Vi sono discendenti di Abramo nel nostro tempo, anche al di fuori delle tre grandi tradizioni uscite dall’Oriente semitico. In un tempo in cui le religioni formatesi nell’era assiale si trovano in un processo di grande trasformazione, in cui si renderà necessaria una transustanziazione delle religioni in un mondo in ebollizione, il criterio abramitico dell’ospitalità diventa al tempo stesso un criterio ermeneutico per valutare e valorizzare le tradizioni religiose ricevute in eredità da un passato venerabile, un criterio pratico per la convivenza umana nel presente nella riconciliazione e nella pace e un criterio ermeneutico di speranza in un futuro realmente possibile per la grande famiglia umana.

La grande questione di questo momento, per le religioni che ancora conservano una gerarchia e che normalmente mettono se stesse al primo posto, non è ciò che esse hanno in comune, ma l’irriducibile alterità di ciascuna di esse come ricchezza da rispettare. Atteggiamenti di disprezzo, di discredito e di critica distruttiva, ma anche di assimilazione, non sono accettabili. Non c’è alcun modo di universalizzare una tradizione o un’esperienza. Queste possono essere messe in comune solo nel senso di venir accolte nella loro estraneità, all’interno della biodiversità propria della vita. Si tratta, allora, di ascoltare le differenze e di comprendere gli altri a partire dalle proprie diversità irriducibili, come pure di prendere sul serio la legittimità delle diverse identità per la narrativa e per la memoria che ciascuna identità conserva di se stessa.

----------

§ COSA FARE: Prosegui il brano sull'ospitalità abramitica e sulle religioni a partire dalla sua ultima frase. Le voci non hanno alcun rapporto con il brano.

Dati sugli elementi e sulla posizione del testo
----------

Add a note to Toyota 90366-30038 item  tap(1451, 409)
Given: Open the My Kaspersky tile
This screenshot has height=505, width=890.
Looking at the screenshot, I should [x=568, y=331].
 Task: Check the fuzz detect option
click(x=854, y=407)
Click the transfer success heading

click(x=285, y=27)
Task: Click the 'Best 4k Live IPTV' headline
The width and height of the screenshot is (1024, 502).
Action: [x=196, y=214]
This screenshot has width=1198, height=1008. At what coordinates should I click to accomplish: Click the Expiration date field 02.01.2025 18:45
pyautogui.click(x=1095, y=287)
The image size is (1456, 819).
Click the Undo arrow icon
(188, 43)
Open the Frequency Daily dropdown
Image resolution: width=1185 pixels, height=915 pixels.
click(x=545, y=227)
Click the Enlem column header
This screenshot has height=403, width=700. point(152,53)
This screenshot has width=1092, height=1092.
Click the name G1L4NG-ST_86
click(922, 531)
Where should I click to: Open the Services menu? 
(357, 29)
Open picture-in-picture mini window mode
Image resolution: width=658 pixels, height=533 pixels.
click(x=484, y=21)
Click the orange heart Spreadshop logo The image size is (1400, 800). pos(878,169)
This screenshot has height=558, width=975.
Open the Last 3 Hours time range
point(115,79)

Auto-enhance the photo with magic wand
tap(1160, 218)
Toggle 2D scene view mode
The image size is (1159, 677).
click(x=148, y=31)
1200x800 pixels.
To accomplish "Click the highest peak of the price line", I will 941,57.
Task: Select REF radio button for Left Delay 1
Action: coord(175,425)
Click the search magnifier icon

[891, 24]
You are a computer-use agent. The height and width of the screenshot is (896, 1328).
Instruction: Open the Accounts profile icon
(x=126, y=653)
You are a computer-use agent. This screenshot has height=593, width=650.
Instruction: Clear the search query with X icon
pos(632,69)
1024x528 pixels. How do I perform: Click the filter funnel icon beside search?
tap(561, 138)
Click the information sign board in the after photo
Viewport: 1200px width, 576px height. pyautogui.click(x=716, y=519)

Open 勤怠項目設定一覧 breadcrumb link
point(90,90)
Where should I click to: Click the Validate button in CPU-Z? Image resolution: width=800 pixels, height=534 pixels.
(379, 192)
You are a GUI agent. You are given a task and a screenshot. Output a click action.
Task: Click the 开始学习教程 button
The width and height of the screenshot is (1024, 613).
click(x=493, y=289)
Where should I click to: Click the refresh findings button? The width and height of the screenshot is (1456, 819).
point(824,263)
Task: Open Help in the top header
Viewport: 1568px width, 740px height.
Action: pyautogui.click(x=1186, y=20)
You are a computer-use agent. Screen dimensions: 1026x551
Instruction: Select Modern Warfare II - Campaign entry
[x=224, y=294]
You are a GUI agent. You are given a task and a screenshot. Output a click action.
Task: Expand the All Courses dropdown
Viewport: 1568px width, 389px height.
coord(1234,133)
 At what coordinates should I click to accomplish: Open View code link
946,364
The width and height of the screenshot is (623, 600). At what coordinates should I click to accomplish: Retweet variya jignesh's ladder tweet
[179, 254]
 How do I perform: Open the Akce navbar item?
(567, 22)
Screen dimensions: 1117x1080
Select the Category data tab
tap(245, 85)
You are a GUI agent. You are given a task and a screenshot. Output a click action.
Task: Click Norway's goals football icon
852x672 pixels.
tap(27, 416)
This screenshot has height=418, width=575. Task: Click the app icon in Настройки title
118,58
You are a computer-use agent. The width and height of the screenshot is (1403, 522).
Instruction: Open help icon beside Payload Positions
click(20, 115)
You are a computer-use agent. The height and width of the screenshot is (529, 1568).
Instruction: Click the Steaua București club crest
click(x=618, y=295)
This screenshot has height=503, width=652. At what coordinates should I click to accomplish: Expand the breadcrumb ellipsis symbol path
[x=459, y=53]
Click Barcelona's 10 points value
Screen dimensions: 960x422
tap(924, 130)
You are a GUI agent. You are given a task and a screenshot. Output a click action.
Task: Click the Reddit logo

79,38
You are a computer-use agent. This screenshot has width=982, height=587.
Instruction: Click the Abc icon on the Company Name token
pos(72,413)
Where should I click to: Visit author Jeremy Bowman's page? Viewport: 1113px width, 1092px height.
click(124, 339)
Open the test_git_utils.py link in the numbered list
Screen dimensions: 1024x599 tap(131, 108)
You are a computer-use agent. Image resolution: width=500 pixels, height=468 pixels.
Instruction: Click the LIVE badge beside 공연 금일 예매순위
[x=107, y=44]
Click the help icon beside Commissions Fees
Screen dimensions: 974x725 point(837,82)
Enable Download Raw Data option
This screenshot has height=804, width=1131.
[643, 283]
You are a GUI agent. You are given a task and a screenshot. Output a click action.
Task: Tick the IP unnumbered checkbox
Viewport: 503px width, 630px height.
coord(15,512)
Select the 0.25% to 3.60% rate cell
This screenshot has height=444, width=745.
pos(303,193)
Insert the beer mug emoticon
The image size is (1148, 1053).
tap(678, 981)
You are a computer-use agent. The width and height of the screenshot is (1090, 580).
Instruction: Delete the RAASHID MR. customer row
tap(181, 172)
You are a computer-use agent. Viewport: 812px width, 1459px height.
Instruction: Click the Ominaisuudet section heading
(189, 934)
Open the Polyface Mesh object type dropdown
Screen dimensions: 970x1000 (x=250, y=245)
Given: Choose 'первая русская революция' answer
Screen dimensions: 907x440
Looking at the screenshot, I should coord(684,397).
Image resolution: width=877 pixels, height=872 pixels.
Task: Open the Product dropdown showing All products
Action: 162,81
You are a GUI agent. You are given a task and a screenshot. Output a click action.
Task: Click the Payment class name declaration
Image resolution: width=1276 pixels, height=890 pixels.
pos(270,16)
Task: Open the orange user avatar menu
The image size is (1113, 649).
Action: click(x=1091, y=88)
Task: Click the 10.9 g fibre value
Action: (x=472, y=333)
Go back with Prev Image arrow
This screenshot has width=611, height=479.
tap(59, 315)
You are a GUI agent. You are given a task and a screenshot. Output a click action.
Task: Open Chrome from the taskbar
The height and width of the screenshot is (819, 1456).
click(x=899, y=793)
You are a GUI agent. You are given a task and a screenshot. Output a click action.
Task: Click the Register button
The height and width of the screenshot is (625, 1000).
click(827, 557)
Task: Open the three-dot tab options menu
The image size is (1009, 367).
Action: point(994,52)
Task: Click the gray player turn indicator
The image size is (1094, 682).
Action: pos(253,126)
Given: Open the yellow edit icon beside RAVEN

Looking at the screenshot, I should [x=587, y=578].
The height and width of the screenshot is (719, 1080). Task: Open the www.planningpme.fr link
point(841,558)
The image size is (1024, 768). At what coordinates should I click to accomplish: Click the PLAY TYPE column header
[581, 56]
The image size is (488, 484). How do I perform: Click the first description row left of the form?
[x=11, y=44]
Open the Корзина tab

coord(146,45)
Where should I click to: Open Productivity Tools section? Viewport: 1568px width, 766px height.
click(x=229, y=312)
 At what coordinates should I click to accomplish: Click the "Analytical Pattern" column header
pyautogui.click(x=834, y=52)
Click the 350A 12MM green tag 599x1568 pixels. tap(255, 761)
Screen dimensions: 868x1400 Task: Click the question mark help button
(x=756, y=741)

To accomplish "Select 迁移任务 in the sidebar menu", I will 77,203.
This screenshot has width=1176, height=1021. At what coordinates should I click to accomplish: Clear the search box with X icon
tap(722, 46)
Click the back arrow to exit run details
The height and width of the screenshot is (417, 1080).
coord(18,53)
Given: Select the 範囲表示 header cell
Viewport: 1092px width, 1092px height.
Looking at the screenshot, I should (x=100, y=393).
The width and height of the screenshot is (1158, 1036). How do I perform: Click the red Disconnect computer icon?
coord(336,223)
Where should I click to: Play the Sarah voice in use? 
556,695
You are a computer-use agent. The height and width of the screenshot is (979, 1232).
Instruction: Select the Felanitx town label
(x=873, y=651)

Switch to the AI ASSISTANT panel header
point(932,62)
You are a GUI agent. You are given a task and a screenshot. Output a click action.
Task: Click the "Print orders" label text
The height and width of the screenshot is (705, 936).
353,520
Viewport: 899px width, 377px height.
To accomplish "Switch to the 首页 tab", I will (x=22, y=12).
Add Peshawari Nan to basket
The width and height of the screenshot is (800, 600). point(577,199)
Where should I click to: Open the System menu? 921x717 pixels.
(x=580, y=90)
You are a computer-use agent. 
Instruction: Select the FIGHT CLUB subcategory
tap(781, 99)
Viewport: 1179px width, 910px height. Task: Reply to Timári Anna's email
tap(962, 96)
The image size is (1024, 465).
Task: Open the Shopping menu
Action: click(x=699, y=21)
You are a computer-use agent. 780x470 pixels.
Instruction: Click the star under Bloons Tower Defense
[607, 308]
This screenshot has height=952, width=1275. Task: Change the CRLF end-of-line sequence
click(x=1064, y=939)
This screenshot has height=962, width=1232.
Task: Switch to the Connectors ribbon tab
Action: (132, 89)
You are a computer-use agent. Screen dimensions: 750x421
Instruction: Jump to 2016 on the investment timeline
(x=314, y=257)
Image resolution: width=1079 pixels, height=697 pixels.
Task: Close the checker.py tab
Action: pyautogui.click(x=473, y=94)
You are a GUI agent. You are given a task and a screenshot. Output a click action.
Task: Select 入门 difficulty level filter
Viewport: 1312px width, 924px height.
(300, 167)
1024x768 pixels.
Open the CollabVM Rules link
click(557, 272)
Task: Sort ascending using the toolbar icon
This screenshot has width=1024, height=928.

----------

§ RISPOSTA:
Ciò non significa che siamo condannati a mondi plurali senza contatto e senza comunione. Abramo, per rimanere nella tradizione semitica, è una delle figure umane che insegnano a seguire criteri che siano superiori a quelli delle strutture religiose per evolvere come umanità: il criterio della vita dell’altro che viene per prima, dell’ospitalità come vero sacrificio.

In ogni modo, per il dialogo tra ebrei, cristiani e musulmani, la domanda su chi è Abramo e quale sia la discendenza di Abramo è ineludibile.